Seattle has canceled a proposed plan to build a playground at a nude beach following backlash from the city’s LGBTQ+ community.
As The Seattle Times reported, funding for the proposed $550,000 project to build a children’s playground at Denny Blaine Park, a grassy lawn overlooking a secluded beach on Lake Washington, came from an anonymous donor. At a community meeting earlier this month, Seattle Parks and Recreation Deputy Superintendent Andy Sheffer said that the project would address a lack of playgrounds in the neighborhood without using public funds.
But opponents countered that a playground would jeopardize the beach’s status as a queer haven, where members of the LGBTQ+ community swim and sunbathe in the nude. While public nudity is legal in Washington state, it can be considered “indecent exposure” under certain circumstances, the Times noted, and opponents of the project feared the playground would be used as an excuse to target LGBTQ+ people.
Some even alleged that the purpose of the project was to displace the LGBTQ+ community, despite Seattle Parks officials’ insistence otherwise.
“It’s hard to even come up with a different reason beyond the one that feels most obvious, which is that this is someone trying to shut down the nude beach,” 30-year-old Milo Kusold told the Times.
“If you have a person who’s not in the community showing up with their kids, and there are people around who are naked, they’re probably going to call the cops,” Kusold continued. “This is kind of the weaponization of children to try to exclude or harm the queer community. This is just another example.”

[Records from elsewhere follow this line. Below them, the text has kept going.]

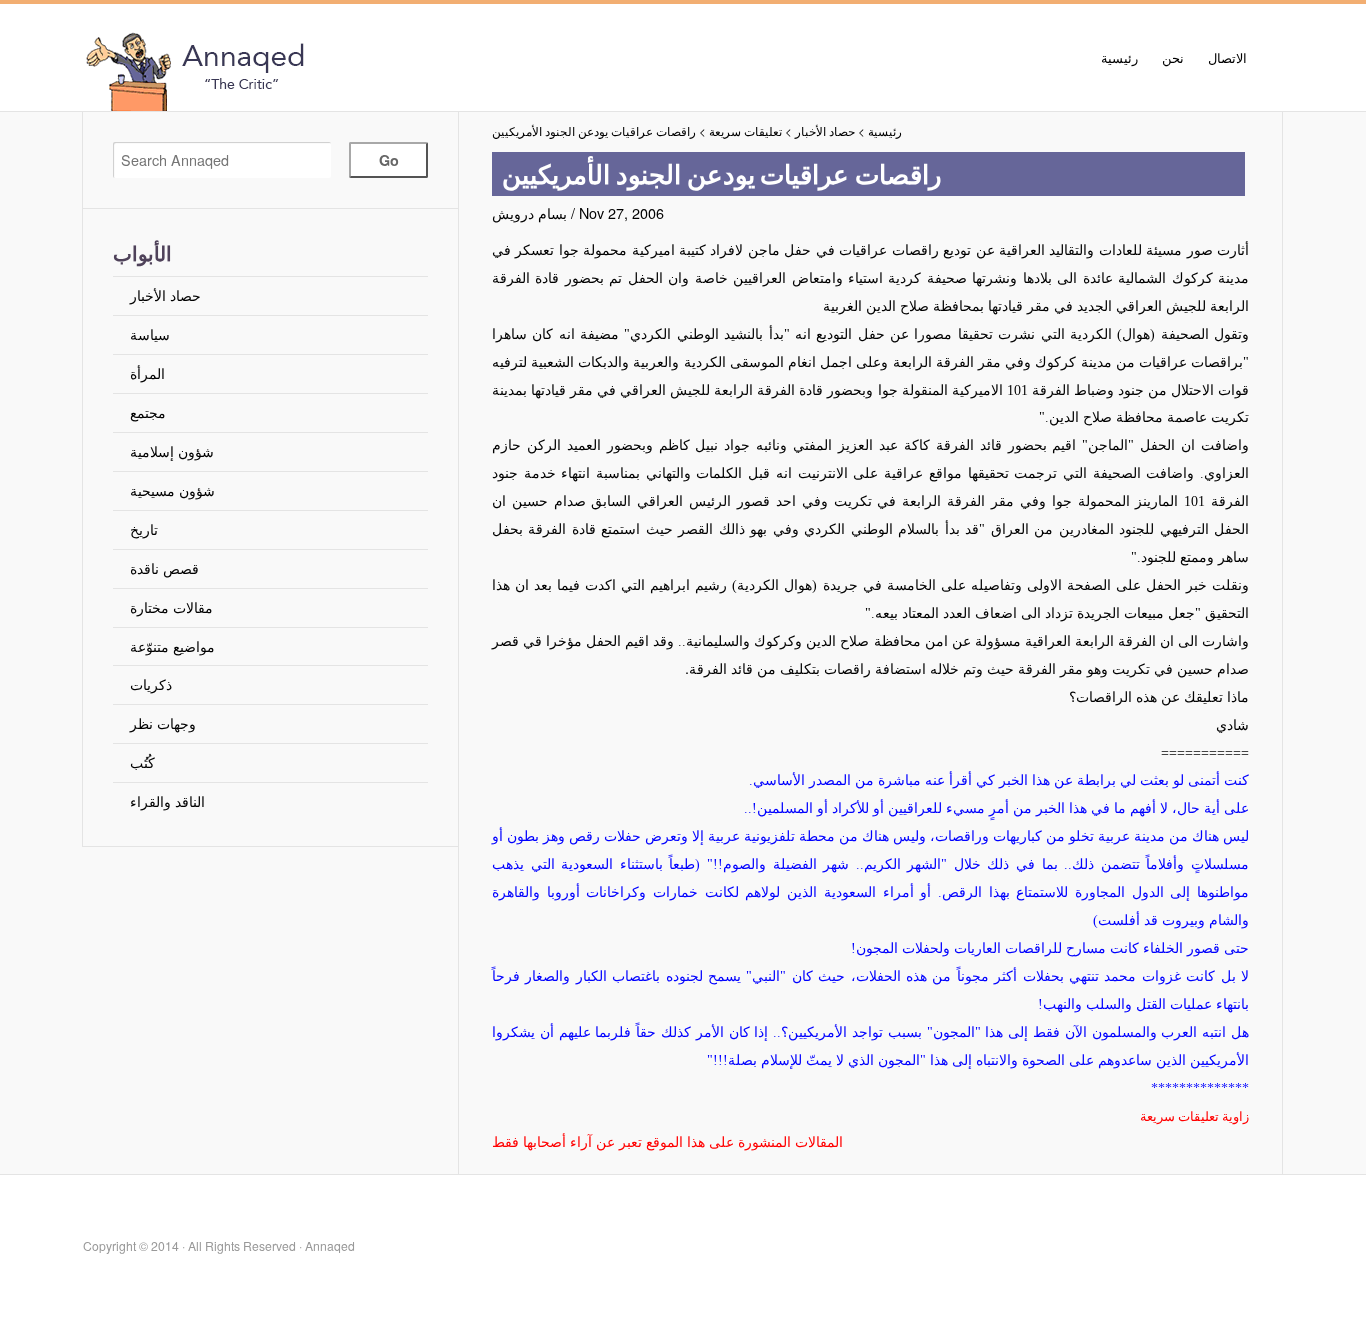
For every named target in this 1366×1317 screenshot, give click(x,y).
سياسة (150, 333)
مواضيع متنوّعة (172, 645)
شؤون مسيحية (172, 489)
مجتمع (148, 411)
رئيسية (1119, 57)
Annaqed (308, 70)
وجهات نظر (163, 722)
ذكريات (151, 683)
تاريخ (144, 528)
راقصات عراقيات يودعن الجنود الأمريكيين (594, 131)
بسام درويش (529, 212)
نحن (1173, 57)
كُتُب (142, 761)
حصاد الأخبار (165, 294)
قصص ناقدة (164, 567)
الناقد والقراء (167, 800)
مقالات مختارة (171, 606)
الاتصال (1227, 57)
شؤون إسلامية (172, 450)
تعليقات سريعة (745, 131)
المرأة (147, 372)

An online petition opposing the playground garnered over 9,000 signatures, and the December 6 meeting was packed with members of the LGBTQ+ community who opposed the project, many of them holding signs that read “Don’t Displace Historic And Diverse Community,” “Gay Buns Over Shady Funds,” and “Save Denny Blaine.”
“I’m a Black transgender man and a homeowner in the city. Denny Blaine is the only park that I feel safe to swim in,” said Vince Reiman, a Seattle native. “When I transitioned, I thought that I would never be able to swim in Lake Washington again… Denny Blaine is my miracle.”
Within days of the meeting, Seattle Parks officials announced that the planned playground had been scrapped.
“After hearing from many community members who participated in the community process on the proposed play area project at Denny Blaine Park, Seattle Parks and Recreation has decided not to move forward with the play area project at Denny Blaine,” spokesperson Rachel Schulkin said in a December 8 statement. “While this area of our city still lacks accessible play equipment for kids and families, we understand the feedback that this particular park is not the best location, and we will evaluate other location alternatives.”
“Many members of the public spoke to the importance of this space and use as a beach, and the cohesion it has brought within the LGBTQIA+ community,” Schulkin’s statement continued.
According to the Times, Schulkin would not say whether the funds pledged by the anonymous donor would be used to construct a playground at another location. In response to the paper’s public records request to find out who the donor is, the city said that it would provide records identifying the donor in late February.
Sophie Amity Debs, an organizer with the “Save Denny Blaine” campaign, said that opponents of the playground project were “ecstatic.”
“We came away from the meeting feeling like there was absolutely no way they were going to go ahead with it,” Debs said. “I’m glad the parks department listened to the community.”